9.03    Assistants and Advisors.
(a)    The Administrative Committee and the Investment Committee each will have the right to hire such professional assistants and consultants as it, in its sole discretion, deems necessary or advisable.
(b)    The Administrative Committee, the Investment Committee and the Controlling Company will be entitled to rely upon all certificates and reports made by an accountant, attorney or other professional adviser selected pursuant to this Section. The Administrative Committee, the Investment Committee and the Controlling Company will be fully protected in respect to any action taken by them in good faith in reliance upon the advice or opinion of any such accountant, attorney or other professional adviser; and any action so taken will be conclusive upon each of them and upon all other persons interested in the Plan.
9.04    Indemnification.
Each of the Administrative Committee and the Investment Committee and each member of those Committees will be indemnified by the Controlling Company against judgment amounts, settlement amounts (other than amounts paid in settlement to which the Controlling Company does not consent) and expenses (including attorneys’ fees), reasonably incurred by the Committee or him or her in connection with any action to which the Committee or he or she may be a party (by reason of his or her service as a member of a Committee) except in relation to matters as to which the Committee or he or she will be adjudged in such action to be personally guilty of gross negligence or willful misconduct in the performance of its or his or her duties. The foregoing right to indemnification will be in addition to such other rights as such Committee or each Committee member may enjoy as a matter of law or by reason of insurance coverage of any kind and will survive the member’s termination of service on the Committee and termination of employment with the Controlling Company and its affiliates. Rights granted hereunder will be in addition to and not in lieu of any rights to indemnification to which such Committee or each Committee member may be entitled pursuant to the articles of incorporation or by-laws of the Controlling Company. Service on the Administrative or Investment Committee will be deemed in partial fulfillment of a Committee member’s function as an employee, officer and/or director of the Controlling Company, if he or she serves in such other capacity as well.

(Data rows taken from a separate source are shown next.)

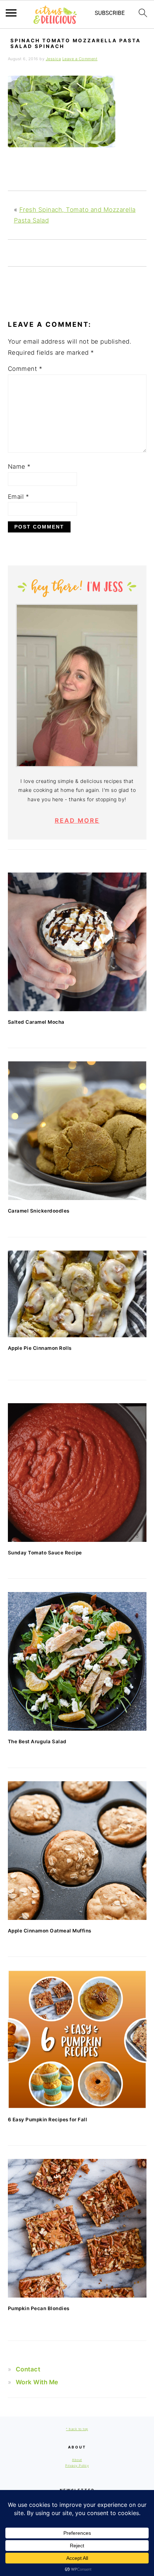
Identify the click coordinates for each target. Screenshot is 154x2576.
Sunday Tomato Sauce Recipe (45, 1552)
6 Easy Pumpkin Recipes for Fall (47, 2119)
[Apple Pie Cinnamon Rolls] (77, 1294)
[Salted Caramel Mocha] (77, 942)
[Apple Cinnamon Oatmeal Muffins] (77, 1850)
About (77, 2460)
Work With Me (37, 2382)
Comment (25, 368)
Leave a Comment (80, 58)
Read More (77, 820)
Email (18, 496)
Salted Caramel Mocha (36, 1022)
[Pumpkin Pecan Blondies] (77, 2228)
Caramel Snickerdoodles (38, 1211)
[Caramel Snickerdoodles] (77, 1130)
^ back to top (77, 2429)
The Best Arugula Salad (37, 1741)
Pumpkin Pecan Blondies (38, 2308)
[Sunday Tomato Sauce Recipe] (77, 1472)
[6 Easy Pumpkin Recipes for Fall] (77, 2039)
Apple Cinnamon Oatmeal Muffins (49, 1931)
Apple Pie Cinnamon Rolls (40, 1348)
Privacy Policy (77, 2465)
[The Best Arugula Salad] (77, 1661)
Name (19, 466)
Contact (28, 2369)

12.Section 10.01 of the Plan is amended in its entirety to read as follows:
(a)    The provisions of the Plan may be amended at any time and from time to time by any officer of the Controlling Company with the authority to act on behalf of the Controlling Company with respect to such matters, or by the Administrative Committee; provided, however, that no amendment shall:
(1)    Reduce any Participant’s vested Account balance, except to the extent that a reduction results from (A) an amendment described in Section 1.03(a) (4) or (B) an







amendment that the Controlling Company or Administrative Committee determines is necessary or appropriate to conform the Plan to mandatory provisions of applicable federal or state laws, regulations, or rulings or to secure or maintain the favorable tax treatment of amounts deferred under the Plan;
(2)    Constitute or result in a material modification of the Plan (within the meaning of section 885(d) of the AJCA) with respect any Pre-AJCA Account, unless, and to the extent that, the amendment or other action that could constitute a “material modification” expressly states that it is intended to constitute a “material modification” of the Plan with respect to one or more Pre-AJCA Accounts; or
(3)    Be effective to the extent that it would result in a violation of any requirement under section 409A of the Code; or
(4)    Constitute an amendment that is inconsistent with the Controlling Company’s compensation practices.
13.Section 11.13(a) of the Plan is amended by replacing “Commonwealth of Virginia” with “State of Georgia.”
14.Section 11.13(b) of the Plan is amended by replacing the reference to Section 9.05 therein with Section 9.01(a)(9).
IN WITNESS WHEREOF, the undersigned duly authorized officer of MeadWestvaco has executed this Amendment to the Plan on this 30th day of July, 2015.